____ EXTRAIT FOURNI
J’ai beau constater avec effroi que cela fait, à présent, près d’une bonne demi-heure que je suis affalé dans ce divan, j’avoue que je prends beaucoup de plaisir à observer ce qui se passe autour de moi, même s’il faut bien reconnaître qu’à l’étage prêt-à-porter, les passages sont moins fréquents que ceux du rez-de-chaussée – raison précise pour laquelle je suis allé patienter ici, ma vendeuse m’ayant vanté les bienfaits de l’étage, de longs instants auparavant, à coup de « Vous allez voir, c’est vraiment calme, puis, vous pourrez regarder le défilé de la collection Paris-Moscou sur nos écrans…« .

Il faut bien reconnaître qu’elle n’a pas tort car, ce qui se passe au rayon de la maroquinerie – la première pièce archi bondée dans laquelle nous pénétrons d’un pas ferme et décidé, en laissant le portier nous ouvrir la porte du numéro 31 de la rue Cambon – et des accessoires – les chaussures, les montres et les bijoux se trouvant respectivement dans les trois pièces successives du premier étage – relève d’un cirque plus proche de celui d’une ruche que de celui du Soleil:

Ici et là, des sympathiques vendeuses et vendeurs se dressent derrière des présentoirs vitrés ou disparaissent derrière des miroirs pour réapparaître quelques instants plus tard, les bras chargés de sacs matelassés, de boîtes de chaussures, plus loin, des couples patientent dans de minuscules fauteuils – attendant probablement d’être appelé à l’un des petits bureaux de paiement nichés dans le renfoncement d’un mur laqué noir ou blanc (les couleurs dominantes de la grande maison parisienne) – des hommes et des femmes contemplent les articles agencés rigoureusement tout le long de la boutique mythique, traquant l’objet qui fera fondre leur cœur – peut-être ce sac en croco à 55000 € trouvera-t-il un acquéreur, ou cette montre hors de prix, un poignet menu autour duquel elle pourra parader de tous ses diamants, … -, …

Si je me trouve parmi eux, en ce 13 août 2009, c’est que je suis à la recherche d’un présent pour l’anniversaire imminent de Liliane, ma maman, qui s’en va afficher prochainement 60 ans et qui s’y refuse obstinément – comme si nous avions le choix, franchement, ça se saurait non?!.

C’est après cinq nouvelles minutes que ma vendeuse se présente avec l’objet convoité – un modèle archi classique mais qui porte bien son nom de « Timeless Classic » – et qu’elle s’empresse d’ajouter qu’elle a dû téléphoner à bon nombre de boutiques afin qu’il soit acheminé de toute urgence à la matrice de la vente du double « C« .
________
____ EXTRAIT DES DONNÉES
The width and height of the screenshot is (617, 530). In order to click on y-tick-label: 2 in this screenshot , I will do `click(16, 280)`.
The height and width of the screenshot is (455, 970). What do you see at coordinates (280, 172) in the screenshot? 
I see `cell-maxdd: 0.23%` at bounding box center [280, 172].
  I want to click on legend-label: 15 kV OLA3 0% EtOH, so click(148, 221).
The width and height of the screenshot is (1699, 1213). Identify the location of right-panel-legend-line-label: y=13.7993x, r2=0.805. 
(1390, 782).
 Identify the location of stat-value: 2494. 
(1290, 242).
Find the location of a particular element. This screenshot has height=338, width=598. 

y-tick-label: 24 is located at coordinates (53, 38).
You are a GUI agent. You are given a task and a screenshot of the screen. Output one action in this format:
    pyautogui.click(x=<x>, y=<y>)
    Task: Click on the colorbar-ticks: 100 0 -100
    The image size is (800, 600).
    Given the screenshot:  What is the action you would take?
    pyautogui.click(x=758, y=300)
________
OBJECTIF DE L'EXERCICE => Traduisez en anglais la phrase suivante de l'extrait fourni : « Si je me trouve parmi eux, en ce 13 août 2009, c’est que je suis à la recherche d’un présent pour l’anniversaire imminent de Liliane, ma maman, qui s’en va afficher prochainement 60 ans et qui s’y refuse obstinément – comme si nous avions le choix, franchement, ça se saurait non?!. » Les entrées forment un matériau à part, indépendant de l'extrait fourni.

RÉPONSE => If I find myself among them on this August 13, 2009, it is because I am looking for a gift for the imminent birthday of Liliane, my mom, who is soon to turn 60 and who stubbornly refuses to – as if we had any choice, honestly, we'd know about it, wouldn't we?!